*** Stored data Section Begins ***

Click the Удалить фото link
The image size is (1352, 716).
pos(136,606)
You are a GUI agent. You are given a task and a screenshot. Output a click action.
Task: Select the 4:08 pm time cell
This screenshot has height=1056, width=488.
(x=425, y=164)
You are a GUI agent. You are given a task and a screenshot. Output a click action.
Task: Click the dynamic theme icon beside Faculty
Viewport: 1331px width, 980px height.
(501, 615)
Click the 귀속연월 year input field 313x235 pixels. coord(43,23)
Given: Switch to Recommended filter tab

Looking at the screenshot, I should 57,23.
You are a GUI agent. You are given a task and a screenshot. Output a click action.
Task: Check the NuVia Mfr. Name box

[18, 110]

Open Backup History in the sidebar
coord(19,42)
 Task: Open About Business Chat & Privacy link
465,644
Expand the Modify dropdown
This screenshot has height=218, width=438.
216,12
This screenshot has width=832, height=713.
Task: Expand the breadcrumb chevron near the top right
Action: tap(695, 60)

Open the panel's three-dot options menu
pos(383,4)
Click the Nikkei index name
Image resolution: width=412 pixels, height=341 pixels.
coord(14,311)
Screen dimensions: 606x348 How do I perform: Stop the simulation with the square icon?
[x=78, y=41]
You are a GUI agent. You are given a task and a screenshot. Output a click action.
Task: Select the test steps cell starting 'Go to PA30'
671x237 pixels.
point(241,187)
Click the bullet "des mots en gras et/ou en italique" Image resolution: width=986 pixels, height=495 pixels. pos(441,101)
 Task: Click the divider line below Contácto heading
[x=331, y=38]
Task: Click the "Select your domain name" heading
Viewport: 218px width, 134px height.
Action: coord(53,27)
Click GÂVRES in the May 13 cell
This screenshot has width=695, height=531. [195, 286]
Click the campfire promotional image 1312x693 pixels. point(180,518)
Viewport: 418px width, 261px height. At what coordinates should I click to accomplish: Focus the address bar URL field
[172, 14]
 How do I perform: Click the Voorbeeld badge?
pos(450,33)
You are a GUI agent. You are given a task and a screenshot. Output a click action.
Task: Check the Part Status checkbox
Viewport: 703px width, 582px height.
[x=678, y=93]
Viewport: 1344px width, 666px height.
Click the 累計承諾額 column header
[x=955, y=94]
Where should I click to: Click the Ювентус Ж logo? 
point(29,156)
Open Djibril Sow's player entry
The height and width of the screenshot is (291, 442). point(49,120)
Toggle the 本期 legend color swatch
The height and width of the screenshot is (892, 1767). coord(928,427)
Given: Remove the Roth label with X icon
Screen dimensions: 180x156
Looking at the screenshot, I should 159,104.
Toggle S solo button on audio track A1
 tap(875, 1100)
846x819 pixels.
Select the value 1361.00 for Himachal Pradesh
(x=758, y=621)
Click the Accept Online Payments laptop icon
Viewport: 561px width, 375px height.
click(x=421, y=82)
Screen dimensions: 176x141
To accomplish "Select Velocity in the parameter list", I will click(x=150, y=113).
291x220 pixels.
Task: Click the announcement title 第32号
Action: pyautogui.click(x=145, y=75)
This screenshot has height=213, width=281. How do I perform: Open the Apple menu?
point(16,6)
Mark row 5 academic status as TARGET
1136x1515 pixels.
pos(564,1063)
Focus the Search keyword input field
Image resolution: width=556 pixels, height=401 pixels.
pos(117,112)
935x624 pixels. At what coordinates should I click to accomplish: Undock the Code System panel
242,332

*** Stored data Section Ends ***

# [Task requirements]
All lines from the one containing "Mark row 5 academic status as TARGET" through the end of the records, both ends included, are to be quoted exactly; please add nothing else.

# [Your solution]
Mark row 5 academic status as TARGET
1136x1515 pixels.
pos(564,1063)
Focus the Search keyword input field
Image resolution: width=556 pixels, height=401 pixels.
pos(117,112)
935x624 pixels. At what coordinates should I click to accomplish: Undock the Code System panel
242,332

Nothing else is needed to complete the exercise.